Susan M. Astley leads work at the University of Manchester on the development and evaluation of imaging biomarkers (breast density and texture) for breast cancer risk, and the science underpinning stratified screening. Her research encompasses a range of technologies, including computer aided detection, digital breast tomosynthesis, electrical impedance measurement of breast density, and breast parenchymal enhancement in MRI. A mathematician and physicist by training, she previously worked as an astronomer and cosmic ray scientist.

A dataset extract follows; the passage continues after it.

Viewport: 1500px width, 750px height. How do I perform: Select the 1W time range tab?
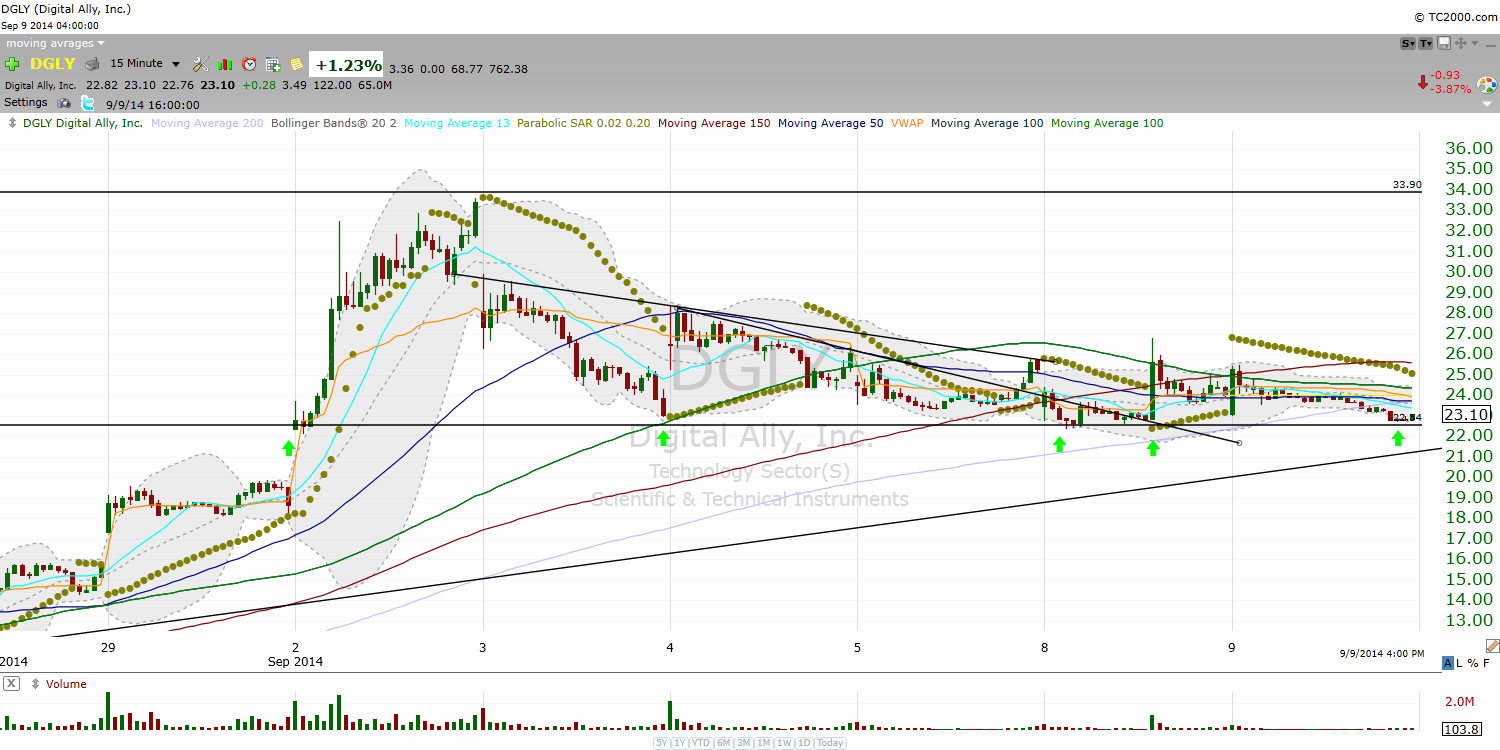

Biographies of the other authors are not available.
Disclosures
Dr. Adam R. Brentnall and Dr. Jack Cuzick receive a royalty from CRUK for licensing TC for commercial use. The PROCAS study was supported by the National Institute for Health Research (NIHR) under its Programme Grants for Applied Research programme (reference number RP-PG-0707-10031: Improvement in risk prediction, early detection and prevention of breast cancer) and Prevent Breast Cancer (references GA09-003 and GA13-006). The views expressed are those of the author(s) and not necessarily those of the NHS, the NIHR, or the Department of Health. Prof. Evans, Dr. Astley, and Dr. Harkness are supported by the NIHR Manchester Biomedical Research Centre. Otherwise no conflicts of interest, financial or otherwise, are declared by the authors. Ethics approval for the PROCAS study was through the North Manchester Research Ethics Committee (09/H1008/81). Informed consent was obtained from all participants on entry to the PROCAS study.